● Directions
Copy out, word for word, the lines of the listing below, from the line containing "Enable the By" through the end of the listing, including both ends.
******
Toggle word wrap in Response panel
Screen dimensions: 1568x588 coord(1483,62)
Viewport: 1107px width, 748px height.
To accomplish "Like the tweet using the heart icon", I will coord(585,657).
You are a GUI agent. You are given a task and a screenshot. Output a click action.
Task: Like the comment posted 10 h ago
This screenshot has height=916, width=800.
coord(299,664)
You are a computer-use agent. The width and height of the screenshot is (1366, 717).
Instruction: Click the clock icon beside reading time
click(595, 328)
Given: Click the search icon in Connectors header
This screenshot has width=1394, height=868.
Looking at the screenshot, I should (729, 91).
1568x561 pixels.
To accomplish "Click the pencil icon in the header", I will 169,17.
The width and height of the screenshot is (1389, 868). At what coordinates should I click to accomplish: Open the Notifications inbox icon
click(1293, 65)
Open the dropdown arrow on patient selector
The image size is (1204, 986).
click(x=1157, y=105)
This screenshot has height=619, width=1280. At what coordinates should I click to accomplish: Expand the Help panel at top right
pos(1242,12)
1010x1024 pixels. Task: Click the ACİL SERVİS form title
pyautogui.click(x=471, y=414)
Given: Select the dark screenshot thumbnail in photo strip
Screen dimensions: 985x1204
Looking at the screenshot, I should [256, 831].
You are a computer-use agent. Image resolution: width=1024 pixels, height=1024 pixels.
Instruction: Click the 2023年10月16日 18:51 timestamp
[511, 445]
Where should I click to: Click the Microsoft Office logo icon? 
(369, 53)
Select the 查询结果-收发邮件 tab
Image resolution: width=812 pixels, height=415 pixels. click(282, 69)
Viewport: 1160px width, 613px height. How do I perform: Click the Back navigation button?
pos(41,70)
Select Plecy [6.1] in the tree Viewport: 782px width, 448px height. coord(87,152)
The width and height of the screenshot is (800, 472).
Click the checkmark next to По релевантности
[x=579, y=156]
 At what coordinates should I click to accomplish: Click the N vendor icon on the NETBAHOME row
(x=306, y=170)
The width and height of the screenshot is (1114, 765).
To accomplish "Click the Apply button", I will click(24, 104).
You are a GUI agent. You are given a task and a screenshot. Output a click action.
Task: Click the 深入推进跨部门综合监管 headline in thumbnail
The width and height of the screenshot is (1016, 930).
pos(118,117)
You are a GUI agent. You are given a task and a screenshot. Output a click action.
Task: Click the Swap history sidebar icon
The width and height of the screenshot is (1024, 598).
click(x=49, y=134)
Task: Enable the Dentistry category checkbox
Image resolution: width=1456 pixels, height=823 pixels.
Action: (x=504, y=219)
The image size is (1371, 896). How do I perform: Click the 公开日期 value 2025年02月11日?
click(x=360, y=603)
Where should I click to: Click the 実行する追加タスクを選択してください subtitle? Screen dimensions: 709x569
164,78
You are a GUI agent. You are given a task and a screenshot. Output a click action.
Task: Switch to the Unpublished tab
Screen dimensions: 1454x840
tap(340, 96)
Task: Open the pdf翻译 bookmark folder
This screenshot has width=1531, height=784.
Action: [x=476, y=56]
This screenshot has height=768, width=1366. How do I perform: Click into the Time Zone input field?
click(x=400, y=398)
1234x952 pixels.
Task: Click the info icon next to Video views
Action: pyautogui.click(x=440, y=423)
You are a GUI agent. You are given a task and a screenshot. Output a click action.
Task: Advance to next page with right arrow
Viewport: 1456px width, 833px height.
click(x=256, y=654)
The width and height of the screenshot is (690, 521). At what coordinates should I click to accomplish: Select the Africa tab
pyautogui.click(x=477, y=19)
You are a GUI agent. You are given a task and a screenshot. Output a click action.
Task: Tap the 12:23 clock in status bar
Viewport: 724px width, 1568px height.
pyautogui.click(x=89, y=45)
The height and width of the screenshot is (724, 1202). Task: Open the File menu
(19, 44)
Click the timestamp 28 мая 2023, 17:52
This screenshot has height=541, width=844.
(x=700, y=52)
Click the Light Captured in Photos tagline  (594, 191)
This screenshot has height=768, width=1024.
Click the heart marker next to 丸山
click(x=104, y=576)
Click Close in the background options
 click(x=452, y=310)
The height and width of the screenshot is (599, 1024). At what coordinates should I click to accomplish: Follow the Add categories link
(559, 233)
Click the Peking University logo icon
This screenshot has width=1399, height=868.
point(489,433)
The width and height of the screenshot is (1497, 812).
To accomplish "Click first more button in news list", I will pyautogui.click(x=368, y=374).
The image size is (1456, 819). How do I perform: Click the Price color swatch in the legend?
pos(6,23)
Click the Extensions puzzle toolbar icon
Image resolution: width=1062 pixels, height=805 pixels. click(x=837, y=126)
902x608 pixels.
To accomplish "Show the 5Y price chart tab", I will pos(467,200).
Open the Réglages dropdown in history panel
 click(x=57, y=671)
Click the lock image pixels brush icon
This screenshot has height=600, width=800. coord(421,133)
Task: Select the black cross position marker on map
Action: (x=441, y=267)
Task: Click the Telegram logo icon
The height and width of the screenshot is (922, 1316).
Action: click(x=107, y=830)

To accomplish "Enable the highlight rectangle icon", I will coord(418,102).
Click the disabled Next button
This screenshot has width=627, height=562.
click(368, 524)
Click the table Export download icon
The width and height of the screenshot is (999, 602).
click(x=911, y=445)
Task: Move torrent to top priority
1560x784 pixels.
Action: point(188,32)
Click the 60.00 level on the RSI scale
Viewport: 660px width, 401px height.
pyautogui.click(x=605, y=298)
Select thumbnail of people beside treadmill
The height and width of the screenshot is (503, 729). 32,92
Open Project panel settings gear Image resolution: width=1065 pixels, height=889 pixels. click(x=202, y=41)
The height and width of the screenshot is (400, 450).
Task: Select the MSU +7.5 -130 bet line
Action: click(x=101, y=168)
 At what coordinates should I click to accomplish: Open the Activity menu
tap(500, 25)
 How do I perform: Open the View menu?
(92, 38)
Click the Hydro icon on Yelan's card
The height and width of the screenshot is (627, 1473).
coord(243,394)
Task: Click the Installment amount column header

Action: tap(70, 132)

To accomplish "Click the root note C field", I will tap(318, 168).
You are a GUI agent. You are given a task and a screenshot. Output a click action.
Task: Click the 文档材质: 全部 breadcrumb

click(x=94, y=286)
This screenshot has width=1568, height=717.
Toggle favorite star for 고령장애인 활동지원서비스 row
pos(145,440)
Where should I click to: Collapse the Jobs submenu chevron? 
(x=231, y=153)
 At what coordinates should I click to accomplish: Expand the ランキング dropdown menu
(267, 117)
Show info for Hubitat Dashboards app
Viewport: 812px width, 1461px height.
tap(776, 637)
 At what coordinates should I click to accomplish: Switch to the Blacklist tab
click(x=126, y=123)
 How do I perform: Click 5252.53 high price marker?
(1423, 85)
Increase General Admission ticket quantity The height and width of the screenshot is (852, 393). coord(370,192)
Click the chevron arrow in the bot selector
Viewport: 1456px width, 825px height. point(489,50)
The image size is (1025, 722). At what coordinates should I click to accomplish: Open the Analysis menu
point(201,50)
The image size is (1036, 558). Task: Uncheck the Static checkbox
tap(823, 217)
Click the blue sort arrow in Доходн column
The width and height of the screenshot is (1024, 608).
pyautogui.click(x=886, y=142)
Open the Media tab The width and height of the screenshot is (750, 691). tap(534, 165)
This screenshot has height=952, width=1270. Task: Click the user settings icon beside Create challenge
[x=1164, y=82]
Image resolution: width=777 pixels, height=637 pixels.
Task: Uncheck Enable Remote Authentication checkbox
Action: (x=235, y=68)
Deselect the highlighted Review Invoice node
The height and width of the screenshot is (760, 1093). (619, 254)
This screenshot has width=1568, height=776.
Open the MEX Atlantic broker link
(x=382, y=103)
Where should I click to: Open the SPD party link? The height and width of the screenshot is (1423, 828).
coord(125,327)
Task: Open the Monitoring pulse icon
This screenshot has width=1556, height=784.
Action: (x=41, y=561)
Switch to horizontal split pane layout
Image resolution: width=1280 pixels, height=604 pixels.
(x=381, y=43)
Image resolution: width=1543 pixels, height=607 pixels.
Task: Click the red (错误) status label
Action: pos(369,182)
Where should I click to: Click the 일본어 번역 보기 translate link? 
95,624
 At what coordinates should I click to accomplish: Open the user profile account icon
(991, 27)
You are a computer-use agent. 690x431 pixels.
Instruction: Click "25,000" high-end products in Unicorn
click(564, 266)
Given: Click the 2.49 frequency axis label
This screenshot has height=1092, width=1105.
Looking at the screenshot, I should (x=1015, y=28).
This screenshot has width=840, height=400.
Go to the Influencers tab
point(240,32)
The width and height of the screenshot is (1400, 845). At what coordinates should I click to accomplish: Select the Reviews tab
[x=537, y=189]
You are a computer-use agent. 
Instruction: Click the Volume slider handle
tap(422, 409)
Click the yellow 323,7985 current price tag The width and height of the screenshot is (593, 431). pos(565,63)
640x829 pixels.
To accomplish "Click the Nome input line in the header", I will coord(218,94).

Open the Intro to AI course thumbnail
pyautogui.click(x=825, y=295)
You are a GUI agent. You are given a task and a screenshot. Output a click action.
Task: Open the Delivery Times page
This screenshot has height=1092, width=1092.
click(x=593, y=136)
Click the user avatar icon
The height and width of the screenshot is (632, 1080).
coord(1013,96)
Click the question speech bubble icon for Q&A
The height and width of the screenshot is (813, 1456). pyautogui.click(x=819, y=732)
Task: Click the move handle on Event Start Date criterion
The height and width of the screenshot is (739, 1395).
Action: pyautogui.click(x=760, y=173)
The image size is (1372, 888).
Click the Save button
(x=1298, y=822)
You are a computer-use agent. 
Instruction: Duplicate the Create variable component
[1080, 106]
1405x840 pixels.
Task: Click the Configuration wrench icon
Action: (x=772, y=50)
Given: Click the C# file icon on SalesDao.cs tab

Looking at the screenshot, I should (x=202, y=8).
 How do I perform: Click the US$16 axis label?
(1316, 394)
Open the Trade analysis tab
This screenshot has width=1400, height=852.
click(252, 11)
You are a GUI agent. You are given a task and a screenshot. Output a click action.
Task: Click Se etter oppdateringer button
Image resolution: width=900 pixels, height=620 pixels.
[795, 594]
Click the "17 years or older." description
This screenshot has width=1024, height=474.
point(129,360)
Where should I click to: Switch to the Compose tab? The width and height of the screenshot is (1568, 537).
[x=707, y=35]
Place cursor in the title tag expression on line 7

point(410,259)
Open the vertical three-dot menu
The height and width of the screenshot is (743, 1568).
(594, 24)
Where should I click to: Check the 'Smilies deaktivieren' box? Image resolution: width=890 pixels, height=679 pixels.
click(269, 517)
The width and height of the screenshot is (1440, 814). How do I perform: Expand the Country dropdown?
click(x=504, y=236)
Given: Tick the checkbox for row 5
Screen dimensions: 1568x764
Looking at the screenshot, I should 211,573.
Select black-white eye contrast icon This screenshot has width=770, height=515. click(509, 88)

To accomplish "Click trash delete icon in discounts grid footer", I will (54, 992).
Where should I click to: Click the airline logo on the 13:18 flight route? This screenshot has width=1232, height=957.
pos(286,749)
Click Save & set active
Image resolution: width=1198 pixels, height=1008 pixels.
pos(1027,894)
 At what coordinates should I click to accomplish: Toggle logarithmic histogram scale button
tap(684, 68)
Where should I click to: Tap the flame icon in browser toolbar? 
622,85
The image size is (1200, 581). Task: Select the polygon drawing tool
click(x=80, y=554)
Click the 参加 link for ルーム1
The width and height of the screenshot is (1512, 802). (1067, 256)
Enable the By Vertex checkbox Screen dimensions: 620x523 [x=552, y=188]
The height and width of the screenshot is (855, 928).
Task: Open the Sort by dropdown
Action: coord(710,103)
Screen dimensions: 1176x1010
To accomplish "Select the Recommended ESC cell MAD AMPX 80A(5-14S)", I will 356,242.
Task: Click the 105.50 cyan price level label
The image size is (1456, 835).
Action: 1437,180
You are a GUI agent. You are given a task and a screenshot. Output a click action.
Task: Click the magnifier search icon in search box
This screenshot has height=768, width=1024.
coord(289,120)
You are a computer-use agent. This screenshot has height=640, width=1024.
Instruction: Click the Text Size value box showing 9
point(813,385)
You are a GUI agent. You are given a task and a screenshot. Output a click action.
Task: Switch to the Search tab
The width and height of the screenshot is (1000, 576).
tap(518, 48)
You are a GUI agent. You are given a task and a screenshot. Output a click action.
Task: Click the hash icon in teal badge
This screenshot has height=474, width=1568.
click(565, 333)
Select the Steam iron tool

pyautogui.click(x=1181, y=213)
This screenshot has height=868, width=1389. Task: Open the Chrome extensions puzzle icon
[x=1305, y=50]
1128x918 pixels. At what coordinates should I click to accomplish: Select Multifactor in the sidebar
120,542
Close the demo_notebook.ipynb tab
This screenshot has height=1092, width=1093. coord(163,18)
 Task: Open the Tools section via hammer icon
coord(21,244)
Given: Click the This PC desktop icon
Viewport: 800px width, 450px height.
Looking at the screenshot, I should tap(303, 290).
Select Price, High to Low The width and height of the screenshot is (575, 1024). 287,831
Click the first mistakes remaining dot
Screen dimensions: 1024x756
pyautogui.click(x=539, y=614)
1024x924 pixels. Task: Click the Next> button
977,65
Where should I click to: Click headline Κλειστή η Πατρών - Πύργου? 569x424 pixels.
******
● Correct answer
Enable the By Vertex checkbox Screen dimensions: 620x523 [x=552, y=188]
The height and width of the screenshot is (855, 928).
Task: Open the Sort by dropdown
Action: coord(710,103)
Screen dimensions: 1176x1010
To accomplish "Select the Recommended ESC cell MAD AMPX 80A(5-14S)", I will 356,242.
Task: Click the 105.50 cyan price level label
The image size is (1456, 835).
Action: 1437,180
You are a GUI agent. You are given a task and a screenshot. Output a click action.
Task: Click the magnifier search icon in search box
This screenshot has height=768, width=1024.
coord(289,120)
You are a computer-use agent. This screenshot has height=640, width=1024.
Instruction: Click the Text Size value box showing 9
point(813,385)
You are a GUI agent. You are given a task and a screenshot. Output a click action.
Task: Switch to the Search tab
The width and height of the screenshot is (1000, 576).
tap(518, 48)
You are a GUI agent. You are given a task and a screenshot. Output a click action.
Task: Click the hash icon in teal badge
This screenshot has height=474, width=1568.
click(565, 333)
Select the Steam iron tool

pyautogui.click(x=1181, y=213)
This screenshot has height=868, width=1389. Task: Open the Chrome extensions puzzle icon
[x=1305, y=50]
1128x918 pixels. At what coordinates should I click to accomplish: Select Multifactor in the sidebar
120,542
Close the demo_notebook.ipynb tab
This screenshot has height=1092, width=1093. coord(163,18)
 Task: Open the Tools section via hammer icon
coord(21,244)
Given: Click the This PC desktop icon
Viewport: 800px width, 450px height.
Looking at the screenshot, I should tap(303, 290).
Select Price, High to Low The width and height of the screenshot is (575, 1024). 287,831
Click the first mistakes remaining dot
Screen dimensions: 1024x756
pyautogui.click(x=539, y=614)
1024x924 pixels. Task: Click the Next> button
977,65
Where should I click to: Click headline Κλειστή η Πατρών - Πύργου? 569x424 pixels.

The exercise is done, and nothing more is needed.